One of the worst things that can happen to you in a job interview is to get a tough interview question that makes you freeze, like a deer in the headlights. You are surprised, you don’t know which way to go, and so you just sit there waiting for disaster.
Most of the interview questions that make you freeze are questions like, “What’s your greatest achievement?” or “What’s your greatest failure?” or “What have you done that makes you a great fit for this job?” Even if you can answer those, you can easily get stuck when they follow up your answer with “How did you do that?” or “What happened?”

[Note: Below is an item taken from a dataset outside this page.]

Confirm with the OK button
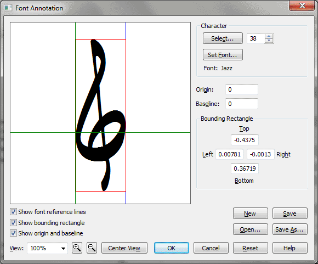172,248
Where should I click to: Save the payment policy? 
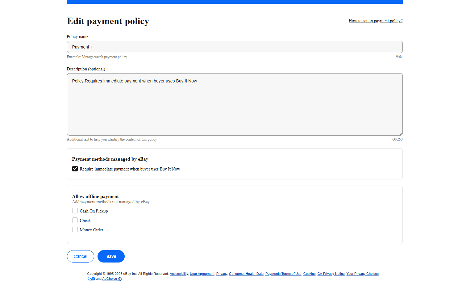point(111,256)
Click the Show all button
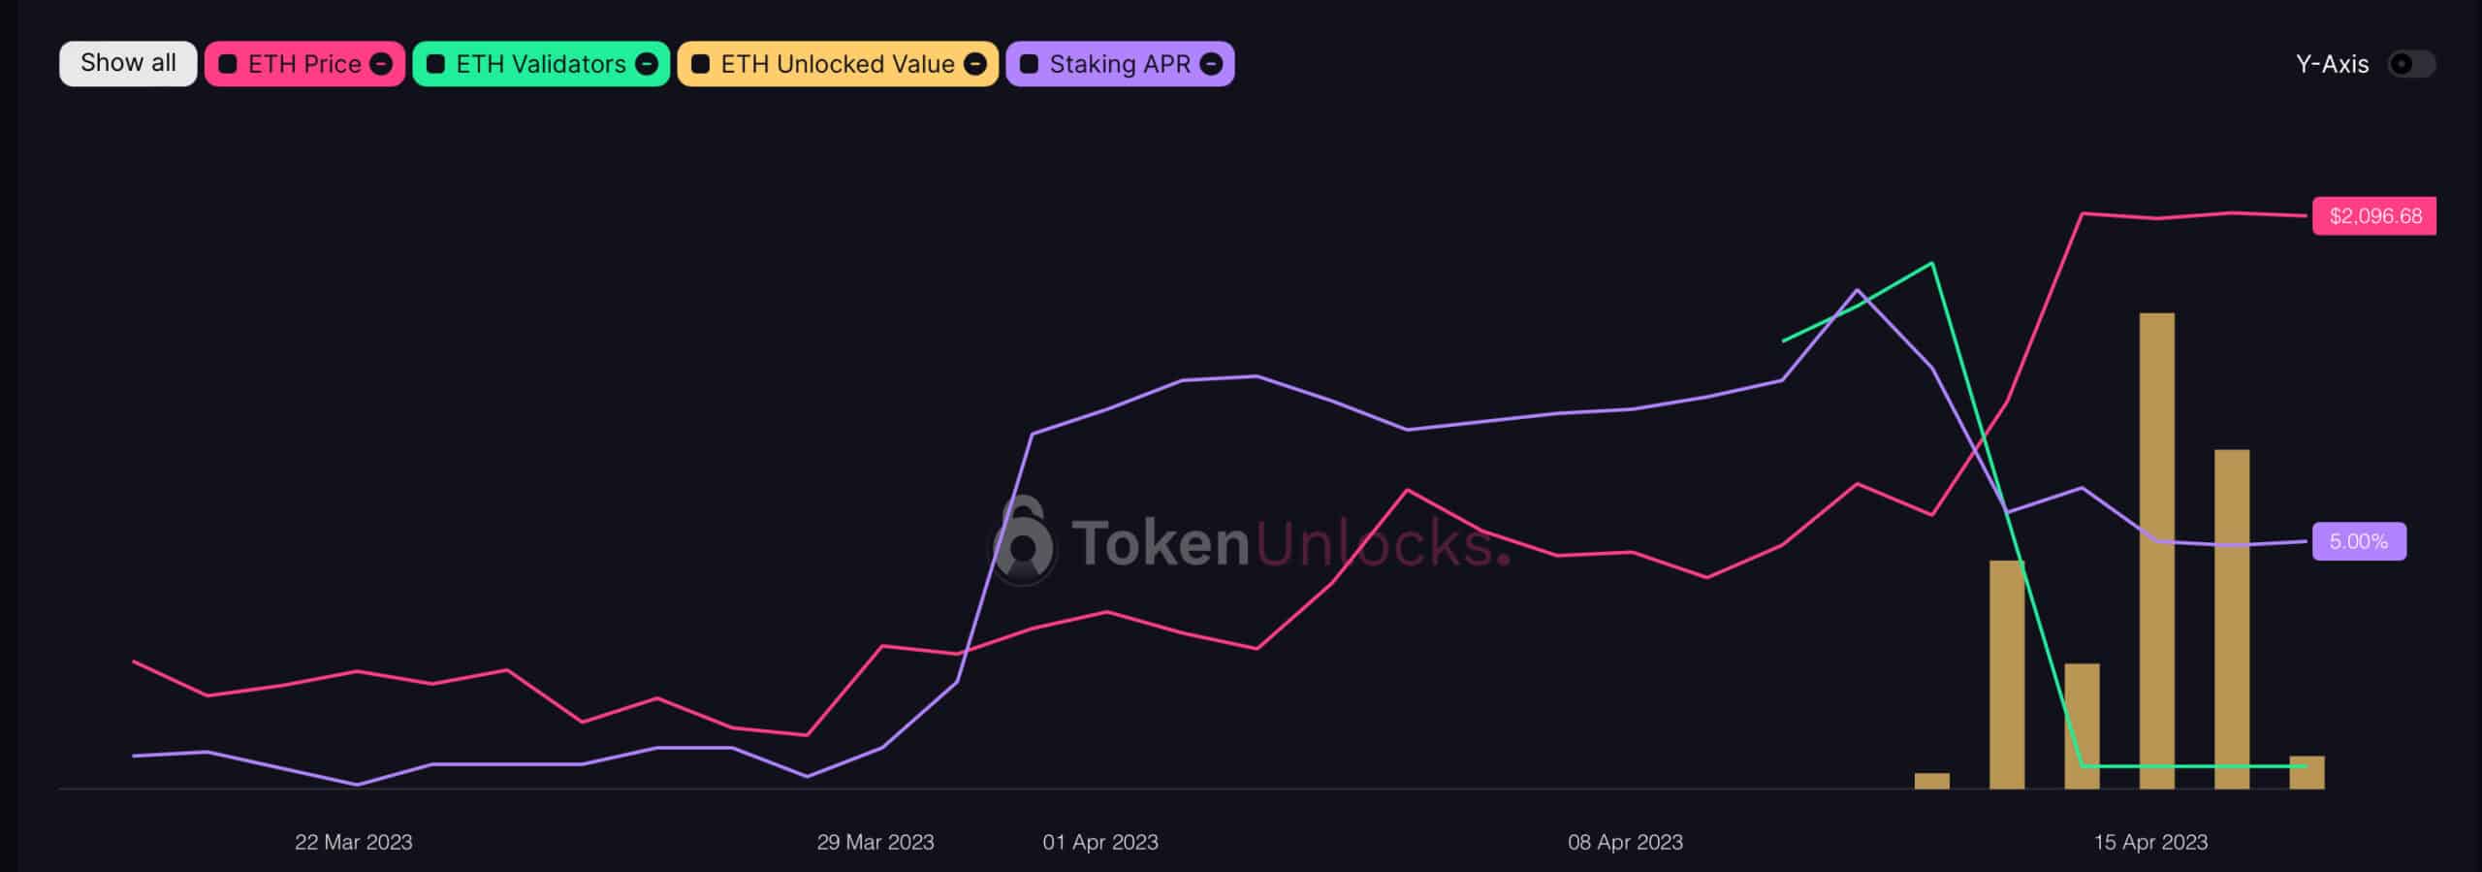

Here’s a great exercise that will really prepare you to answer the toughest interview questions:
On a piece of paper, make two columns. On one side, write down your top 25 achievements. Maybe they’re sales you made, events you planned, projects you organized, initiatives you spearheaded, time you saved through some idea, productivity you increased, presentations you made that won customers, and so on. Whatever it is, you’ll probably find that they’re not very exciting past the first 4 or 5 things. That’s OK. Get all the way to 25.
On the other side of the paper, write down what had to happen in order for you to accomplish those things.
When you do this exercise, it will jog your memory so that you can remember important, relevant details that help you answer the tough interview questions. You’ll be able to give specific examples. Those examples will make you shine in the interview and separate yourself from the other candidates. A lot of people can answer questions saying they did such and such, but not everyone can back that up with evidence. When they’re asked, “How did you do that?” they can’t answer because either (1) they didn’t do it, or (2) they just can’t remember because they haven’t thought about it.
When your list is complete, practice telling about each one. The practice will help you remember each one, and make you more confident in your delivery. You will have a strong interview performance and help yourself get the job offer.
(The best practice involves working with someone else to critique you on your delivery. If you don’t have someone to do that with, hire a career coach.)